No Ministério Público Federal deu a lógica

Confirmando a tradição, o presidente Lula nomeou para o cargo de procurador-geral da República, no lugar de Antonio Fernando de Souza, o sub-procurador-geral Roberto Gurgel, o mais votado nas eleições promovidas pela Associação Nacional dos Procuradores da República.

Assim agindo o presidente prestigia também o candidato preferido do atual procurador-geral , que segundo comentários infundados teria caído em desprestígio por conta das graves denúncias que apresentou contra líderes petistas no caso do mensalão, ou seja, compra de votos na Câmara Federal, objetivando a formação de uma sólida bancada de apoio governista, entre 2003 e 2006.

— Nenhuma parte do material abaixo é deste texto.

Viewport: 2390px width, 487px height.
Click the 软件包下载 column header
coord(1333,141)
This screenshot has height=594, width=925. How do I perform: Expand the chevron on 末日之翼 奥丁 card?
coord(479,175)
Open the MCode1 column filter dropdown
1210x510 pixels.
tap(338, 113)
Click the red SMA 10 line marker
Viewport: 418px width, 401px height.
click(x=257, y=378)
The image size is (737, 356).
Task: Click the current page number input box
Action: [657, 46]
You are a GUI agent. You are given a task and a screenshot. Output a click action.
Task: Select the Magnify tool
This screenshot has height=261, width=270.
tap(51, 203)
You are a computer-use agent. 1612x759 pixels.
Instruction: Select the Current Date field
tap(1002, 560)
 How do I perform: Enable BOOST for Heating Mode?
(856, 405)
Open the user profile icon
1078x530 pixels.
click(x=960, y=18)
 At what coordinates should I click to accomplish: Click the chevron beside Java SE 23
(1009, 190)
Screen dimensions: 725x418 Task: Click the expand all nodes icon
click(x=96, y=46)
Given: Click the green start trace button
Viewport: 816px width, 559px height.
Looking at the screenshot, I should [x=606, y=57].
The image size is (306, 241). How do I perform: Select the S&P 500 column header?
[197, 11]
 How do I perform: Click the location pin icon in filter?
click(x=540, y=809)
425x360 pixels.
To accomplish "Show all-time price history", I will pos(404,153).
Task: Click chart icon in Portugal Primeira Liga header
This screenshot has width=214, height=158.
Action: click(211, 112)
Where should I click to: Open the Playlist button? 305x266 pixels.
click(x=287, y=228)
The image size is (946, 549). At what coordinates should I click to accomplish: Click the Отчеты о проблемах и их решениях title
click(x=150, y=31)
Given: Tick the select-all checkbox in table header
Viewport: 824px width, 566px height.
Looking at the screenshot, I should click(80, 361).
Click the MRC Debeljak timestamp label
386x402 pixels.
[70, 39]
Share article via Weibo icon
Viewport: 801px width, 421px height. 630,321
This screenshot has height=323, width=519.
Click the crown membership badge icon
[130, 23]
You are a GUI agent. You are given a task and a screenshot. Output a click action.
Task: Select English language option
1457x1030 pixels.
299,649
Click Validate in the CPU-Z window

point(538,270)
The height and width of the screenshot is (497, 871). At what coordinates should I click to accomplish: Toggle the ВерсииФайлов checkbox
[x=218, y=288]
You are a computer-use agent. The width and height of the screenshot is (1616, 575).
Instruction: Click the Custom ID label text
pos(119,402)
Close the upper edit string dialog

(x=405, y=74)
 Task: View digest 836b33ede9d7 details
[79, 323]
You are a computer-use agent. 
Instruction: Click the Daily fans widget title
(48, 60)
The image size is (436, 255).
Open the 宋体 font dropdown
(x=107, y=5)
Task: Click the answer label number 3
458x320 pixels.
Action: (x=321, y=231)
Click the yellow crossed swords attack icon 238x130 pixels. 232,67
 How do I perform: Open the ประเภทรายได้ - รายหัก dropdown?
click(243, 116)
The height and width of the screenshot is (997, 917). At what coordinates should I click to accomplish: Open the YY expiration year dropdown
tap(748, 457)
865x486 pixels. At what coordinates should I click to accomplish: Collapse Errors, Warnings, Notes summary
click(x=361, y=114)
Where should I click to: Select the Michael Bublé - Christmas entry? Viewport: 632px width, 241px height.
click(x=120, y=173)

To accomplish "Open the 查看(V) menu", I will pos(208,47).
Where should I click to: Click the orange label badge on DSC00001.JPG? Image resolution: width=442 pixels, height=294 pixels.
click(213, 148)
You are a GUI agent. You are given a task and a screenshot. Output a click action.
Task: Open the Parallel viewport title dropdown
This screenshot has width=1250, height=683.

Não se deve esquecer que foi o procurador-geral da República que isentou a figura do presidente Lula de qualquer responsabilidade na compra de consciências e de apoio quando da apuração dessas graves irregularidades na Câmara Federal. Para o procurador-geral a quadrilha teria agido à revelia do Chefe do Executivo Federal, que, para tanto, deveria  ignorar o que estava ocorrendo na sua antessala.

No Supremo Tribunal Federal, esse processo é da relatoria do ministro Joaquim Barbosa, que promete conclui-lo em 2011, apesar do grande número de denunciados (40).